稲倉映見はガチで怒っている表情を見せながらも何か口元が動いている
(何云っているんだよ?)
「愛してるって云ってますよ映見さん」と茶化す圭太
「お前なー・・・」
「映見さん嬉しそうじゃないですか怒っているフリをしてるけど・・・て云うかいつまで広げてるんです?」
「えっ?」と云うと慌ててたたむ和樹
「広げてればいいじゃないですかそんな慌ててたたまなくても」と圭太はクスクス笑いながら完全に和樹で遊んでるのだ
「えっあえ・・・なんなだよおまえはよ!」
「顔、真っ赤ですよ」
「・・・・」
-------------土俵下----------------------
「和樹は何考えてんのよ!あんなことする性格だったとは・・・なんか幻滅」
「『稲倉映見 愛』くぅぅぅぅ」さくらはもう声を押し殺すので精一杯。隣で思いっきり睨みつける映見。

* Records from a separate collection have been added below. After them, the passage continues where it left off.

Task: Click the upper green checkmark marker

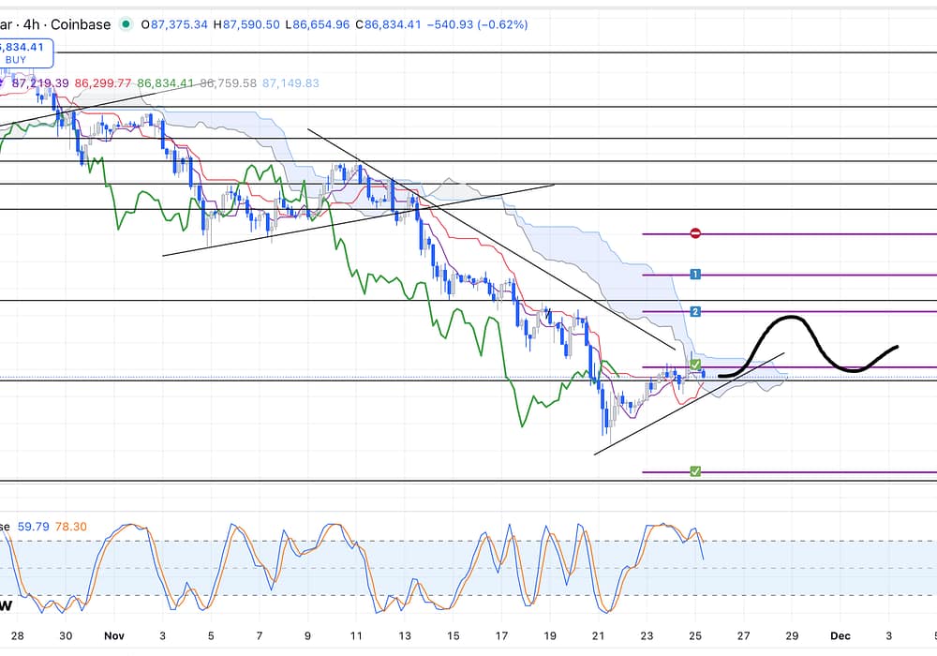Action: 695,364
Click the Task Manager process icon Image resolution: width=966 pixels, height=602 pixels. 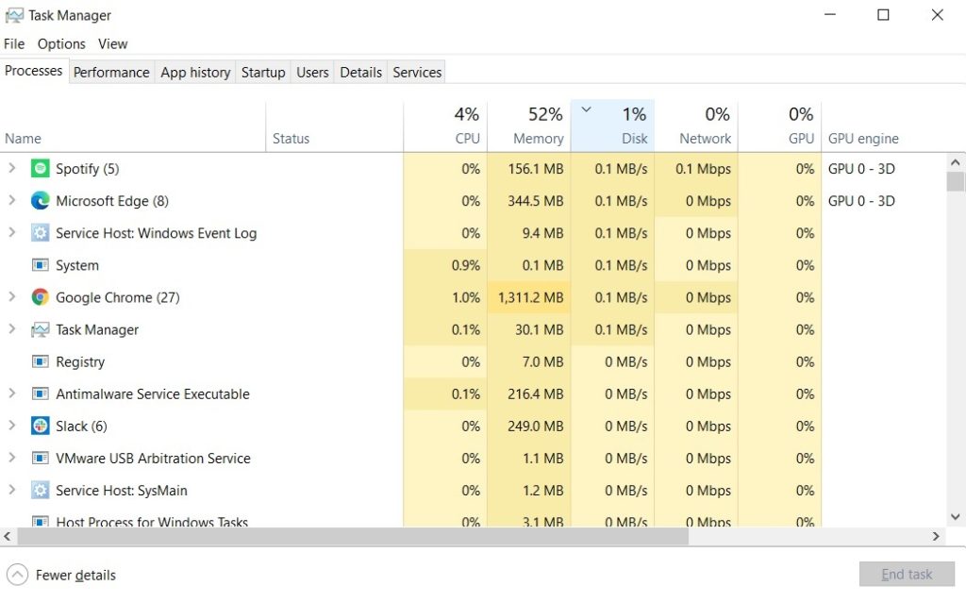(x=39, y=329)
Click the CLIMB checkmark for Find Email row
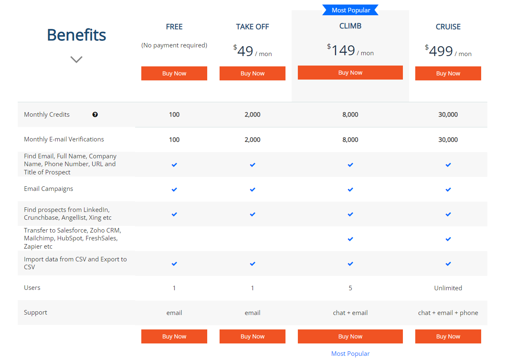This screenshot has width=510, height=362. tap(350, 165)
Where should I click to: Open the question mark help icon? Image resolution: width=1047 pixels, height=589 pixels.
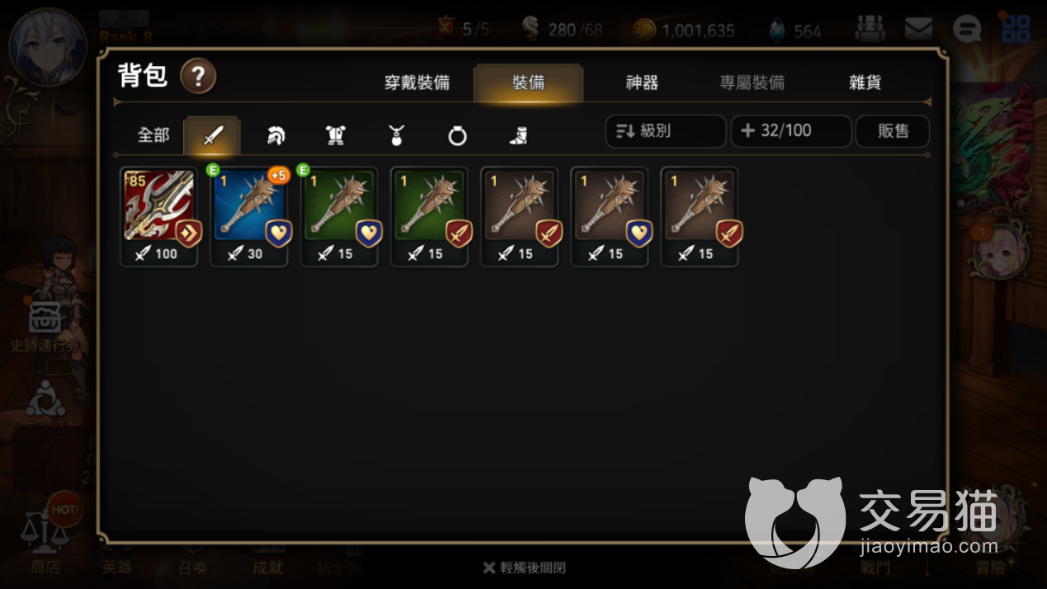[x=198, y=77]
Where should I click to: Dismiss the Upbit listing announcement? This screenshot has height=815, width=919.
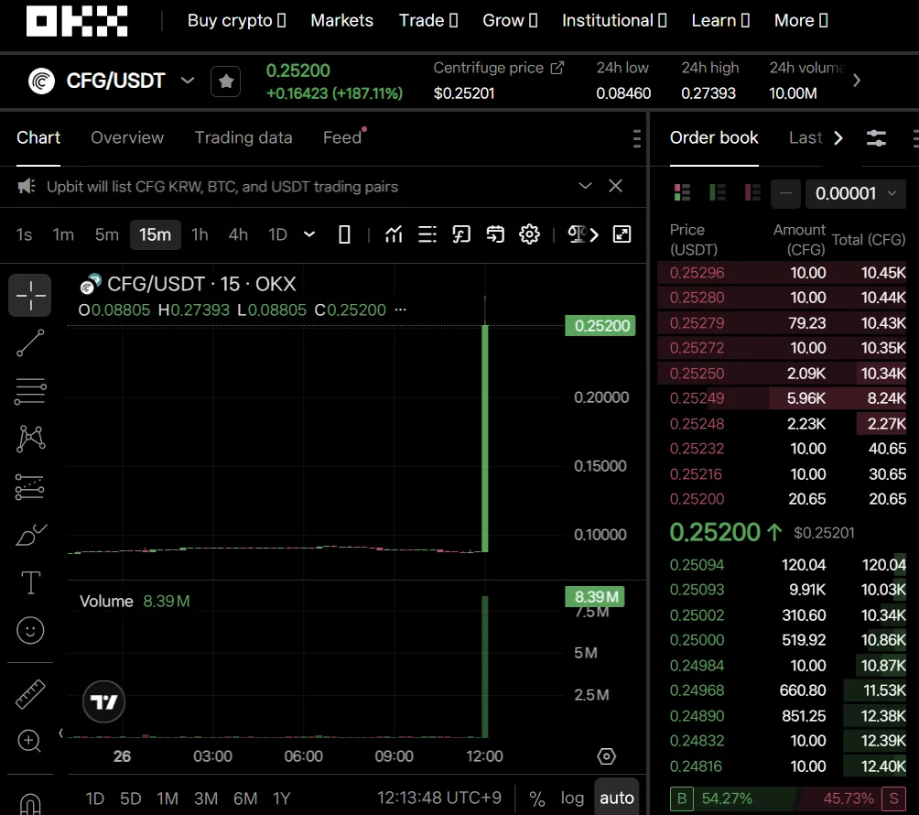point(615,186)
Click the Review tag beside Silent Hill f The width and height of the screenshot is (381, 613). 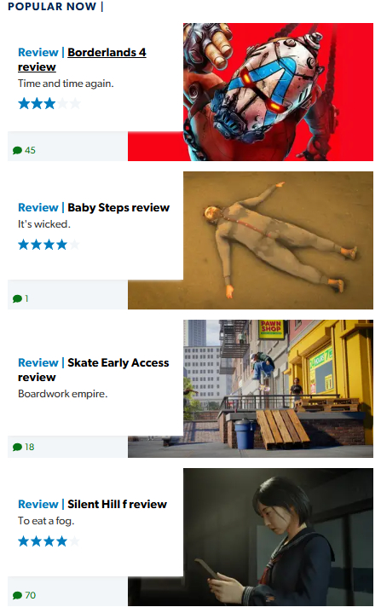pos(38,504)
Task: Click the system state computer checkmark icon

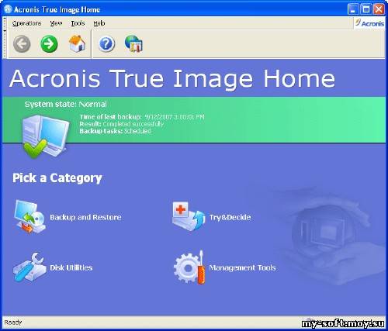Action: pos(44,136)
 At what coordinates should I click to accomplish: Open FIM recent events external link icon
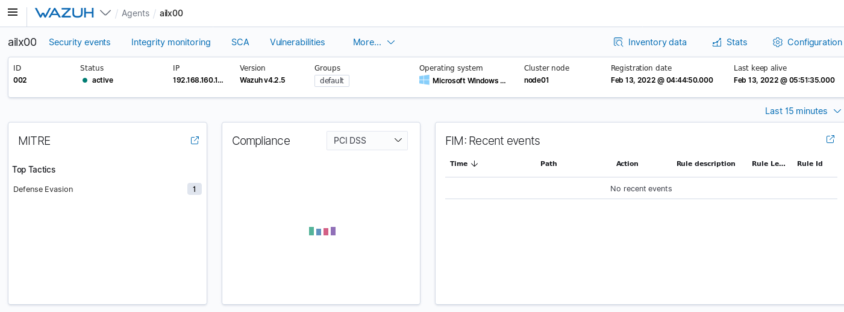(830, 139)
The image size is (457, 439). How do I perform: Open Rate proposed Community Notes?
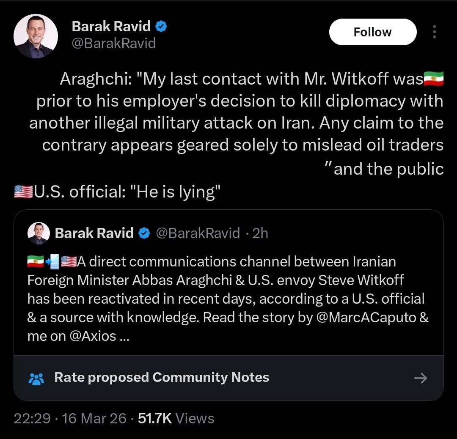pos(162,377)
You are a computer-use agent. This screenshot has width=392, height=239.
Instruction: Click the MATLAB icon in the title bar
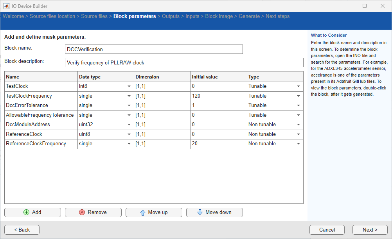pyautogui.click(x=6, y=6)
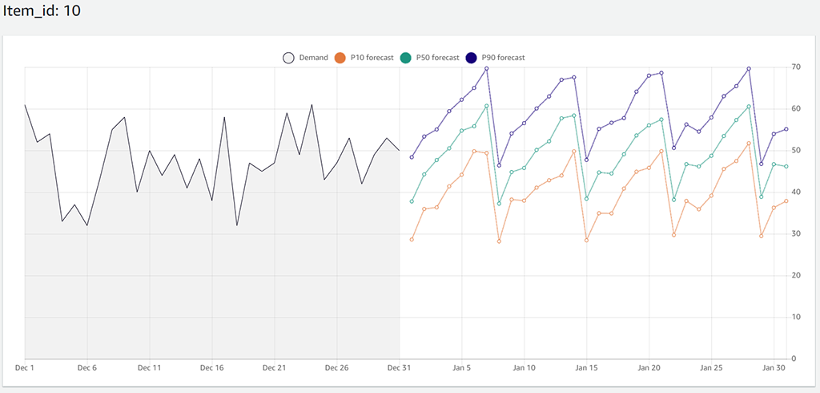820x393 pixels.
Task: Select the first P50 forecast data point
Action: pyautogui.click(x=412, y=201)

「そんなガチ私睨みつけられても」と云いながらさくらはどうしても笑ってしまう
「さくら!そんなに楽しいですかあぁそうですか!まったく!。あんただって書かれてるじゃないのよ『さくらにぞっこん』だってあぁもう・・・ついていけないわまったく」
「さくらも圭太にぞっこんLOVEですよ、映見さんは?」
「はぁー何云ってんのさくらはだいたいこの大事な大会の真っ最中に何云ってんの頭大丈夫あなた?この大会がどれだけ重要で」
「動揺してる・・・・」
「はぁー動揺なんかしてないわ馬鹿じゃないの!」
そもそもさくらが気負い過ぎているからとちょっと試合には関係ない話で緊張をほぐしてやろうと想っていたのが何だか知らないがいつのまにやら自分がドツボに嵌り怒り心頭動揺しまくり心臓バクバクと・・・。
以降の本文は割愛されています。